[WORK TASK]
For the entries below, repeat exactly each line starting with the one that contains "[AJUAR NACIMIENTO - LUNA] (277, 1675)" and going on through the one that contains "ดาวน์โหลดแอป (714, 35)", and no others.

---*---

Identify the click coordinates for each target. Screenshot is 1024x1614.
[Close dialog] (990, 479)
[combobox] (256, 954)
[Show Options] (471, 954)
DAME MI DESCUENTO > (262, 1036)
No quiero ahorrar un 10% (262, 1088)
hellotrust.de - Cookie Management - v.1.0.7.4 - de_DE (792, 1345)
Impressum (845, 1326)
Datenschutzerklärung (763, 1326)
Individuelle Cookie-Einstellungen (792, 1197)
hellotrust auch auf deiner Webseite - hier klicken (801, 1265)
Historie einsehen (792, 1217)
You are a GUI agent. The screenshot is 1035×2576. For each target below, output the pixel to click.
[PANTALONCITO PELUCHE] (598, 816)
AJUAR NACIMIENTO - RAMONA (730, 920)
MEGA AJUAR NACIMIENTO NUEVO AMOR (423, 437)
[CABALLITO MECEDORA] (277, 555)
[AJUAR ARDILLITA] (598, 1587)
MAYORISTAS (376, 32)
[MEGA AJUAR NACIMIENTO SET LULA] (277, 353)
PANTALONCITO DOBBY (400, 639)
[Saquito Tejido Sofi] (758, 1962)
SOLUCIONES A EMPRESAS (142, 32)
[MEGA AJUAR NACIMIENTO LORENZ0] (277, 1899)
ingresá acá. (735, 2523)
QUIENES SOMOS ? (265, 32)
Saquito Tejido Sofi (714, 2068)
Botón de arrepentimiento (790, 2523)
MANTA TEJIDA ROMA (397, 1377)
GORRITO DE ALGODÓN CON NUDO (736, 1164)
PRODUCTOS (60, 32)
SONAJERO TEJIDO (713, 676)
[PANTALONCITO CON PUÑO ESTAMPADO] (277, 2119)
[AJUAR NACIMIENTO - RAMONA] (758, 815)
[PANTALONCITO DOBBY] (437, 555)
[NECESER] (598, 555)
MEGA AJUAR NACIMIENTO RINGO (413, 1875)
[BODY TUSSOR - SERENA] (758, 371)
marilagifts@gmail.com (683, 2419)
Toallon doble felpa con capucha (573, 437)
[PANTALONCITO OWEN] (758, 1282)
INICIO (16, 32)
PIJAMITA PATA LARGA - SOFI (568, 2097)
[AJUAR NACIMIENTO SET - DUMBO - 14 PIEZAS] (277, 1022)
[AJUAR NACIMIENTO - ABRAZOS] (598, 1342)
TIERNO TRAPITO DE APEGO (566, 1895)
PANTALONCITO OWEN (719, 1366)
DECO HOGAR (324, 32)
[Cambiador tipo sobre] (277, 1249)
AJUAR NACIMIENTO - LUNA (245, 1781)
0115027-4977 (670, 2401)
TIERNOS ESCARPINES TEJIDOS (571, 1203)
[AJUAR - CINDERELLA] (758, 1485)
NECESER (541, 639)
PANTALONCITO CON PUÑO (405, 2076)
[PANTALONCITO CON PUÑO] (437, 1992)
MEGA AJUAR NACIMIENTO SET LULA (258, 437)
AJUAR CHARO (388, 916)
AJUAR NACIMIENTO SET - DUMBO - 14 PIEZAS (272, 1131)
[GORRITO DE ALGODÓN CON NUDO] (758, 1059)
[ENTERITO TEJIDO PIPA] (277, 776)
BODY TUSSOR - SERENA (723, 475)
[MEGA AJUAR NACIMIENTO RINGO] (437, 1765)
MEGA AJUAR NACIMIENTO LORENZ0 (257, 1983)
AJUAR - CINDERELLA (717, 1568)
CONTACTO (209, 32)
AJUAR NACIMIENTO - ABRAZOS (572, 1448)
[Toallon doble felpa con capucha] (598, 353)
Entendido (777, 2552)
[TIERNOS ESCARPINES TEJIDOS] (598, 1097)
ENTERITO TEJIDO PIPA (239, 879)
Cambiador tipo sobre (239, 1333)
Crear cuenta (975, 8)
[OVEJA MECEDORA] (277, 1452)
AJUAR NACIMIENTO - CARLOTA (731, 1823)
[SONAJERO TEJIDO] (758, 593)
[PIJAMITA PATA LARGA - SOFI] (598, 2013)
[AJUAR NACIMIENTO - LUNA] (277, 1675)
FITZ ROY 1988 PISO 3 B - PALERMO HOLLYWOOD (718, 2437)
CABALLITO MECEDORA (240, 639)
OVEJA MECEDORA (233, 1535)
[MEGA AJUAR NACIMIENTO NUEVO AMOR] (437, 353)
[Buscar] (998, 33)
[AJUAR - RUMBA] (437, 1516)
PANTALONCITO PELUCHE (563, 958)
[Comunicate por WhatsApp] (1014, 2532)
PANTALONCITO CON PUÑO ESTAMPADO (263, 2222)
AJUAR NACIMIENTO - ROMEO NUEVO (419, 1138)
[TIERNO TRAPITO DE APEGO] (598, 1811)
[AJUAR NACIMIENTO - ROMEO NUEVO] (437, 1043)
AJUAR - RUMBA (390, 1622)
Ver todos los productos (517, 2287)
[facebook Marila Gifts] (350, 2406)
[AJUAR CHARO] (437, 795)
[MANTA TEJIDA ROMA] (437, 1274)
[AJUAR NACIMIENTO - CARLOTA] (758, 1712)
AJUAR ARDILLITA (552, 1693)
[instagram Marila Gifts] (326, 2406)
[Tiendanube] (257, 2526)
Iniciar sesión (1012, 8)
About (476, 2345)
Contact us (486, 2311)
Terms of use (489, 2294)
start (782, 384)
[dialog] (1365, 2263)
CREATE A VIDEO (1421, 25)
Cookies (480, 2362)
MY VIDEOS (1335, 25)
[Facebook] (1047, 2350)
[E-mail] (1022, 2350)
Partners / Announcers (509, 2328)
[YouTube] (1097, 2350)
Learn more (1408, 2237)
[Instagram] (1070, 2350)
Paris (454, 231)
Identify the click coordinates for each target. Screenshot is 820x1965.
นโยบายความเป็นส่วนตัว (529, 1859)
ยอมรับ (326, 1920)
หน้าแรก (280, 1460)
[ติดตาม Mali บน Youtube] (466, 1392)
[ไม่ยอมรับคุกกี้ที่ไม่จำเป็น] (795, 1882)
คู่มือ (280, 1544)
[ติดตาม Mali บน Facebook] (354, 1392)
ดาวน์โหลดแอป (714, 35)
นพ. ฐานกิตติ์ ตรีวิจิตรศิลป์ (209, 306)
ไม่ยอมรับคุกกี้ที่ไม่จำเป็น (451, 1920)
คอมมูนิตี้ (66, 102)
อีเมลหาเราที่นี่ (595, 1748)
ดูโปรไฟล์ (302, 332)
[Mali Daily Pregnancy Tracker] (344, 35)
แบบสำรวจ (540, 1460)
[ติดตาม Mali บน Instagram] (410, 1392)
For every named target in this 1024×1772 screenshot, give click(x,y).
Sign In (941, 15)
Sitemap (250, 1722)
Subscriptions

---*---

[TASK SOLUTION]
[AJUAR NACIMIENTO - LUNA] (277, 1675)
FITZ ROY 1988 PISO 3 B - PALERMO HOLLYWOOD (718, 2437)
CABALLITO MECEDORA (240, 639)
OVEJA MECEDORA (233, 1535)
[MEGA AJUAR NACIMIENTO NUEVO AMOR] (437, 353)
[Buscar] (998, 33)
[AJUAR - RUMBA] (437, 1516)
PANTALONCITO PELUCHE (563, 958)
[Comunicate por WhatsApp] (1014, 2532)
PANTALONCITO CON PUÑO ESTAMPADO (263, 2222)
AJUAR NACIMIENTO - ROMEO NUEVO (419, 1138)
[TIERNO TRAPITO DE APEGO] (598, 1811)
[AJUAR NACIMIENTO - ROMEO NUEVO] (437, 1043)
AJUAR - RUMBA (390, 1622)
Ver todos los productos (517, 2287)
[facebook Marila Gifts] (350, 2406)
[AJUAR CHARO] (437, 795)
[MANTA TEJIDA ROMA] (437, 1274)
[AJUAR NACIMIENTO - CARLOTA] (758, 1712)
AJUAR ARDILLITA (552, 1693)
[instagram Marila Gifts] (326, 2406)
[Tiendanube] (257, 2526)
Iniciar sesión (1012, 8)
About (476, 2345)
Contact us (486, 2311)
Terms of use (489, 2294)
start (782, 384)
[dialog] (1365, 2263)
CREATE A VIDEO (1421, 25)
Cookies (480, 2362)
MY VIDEOS (1335, 25)
[Facebook] (1047, 2350)
[E-mail] (1022, 2350)
Partners / Announcers (509, 2328)
[YouTube] (1097, 2350)
Learn more (1408, 2237)
[Instagram] (1070, 2350)
Paris (454, 231)
Identify the click coordinates for each target. Screenshot is 820x1965.
นโยบายความเป็นส่วนตัว (529, 1859)
ยอมรับ (326, 1920)
หน้าแรก (280, 1460)
[ติดตาม Mali บน Youtube] (466, 1392)
[ไม่ยอมรับคุกกี้ที่ไม่จำเป็น] (795, 1882)
คู่มือ (280, 1544)
[ติดตาม Mali บน Facebook] (354, 1392)
ดาวน์โหลดแอป (714, 35)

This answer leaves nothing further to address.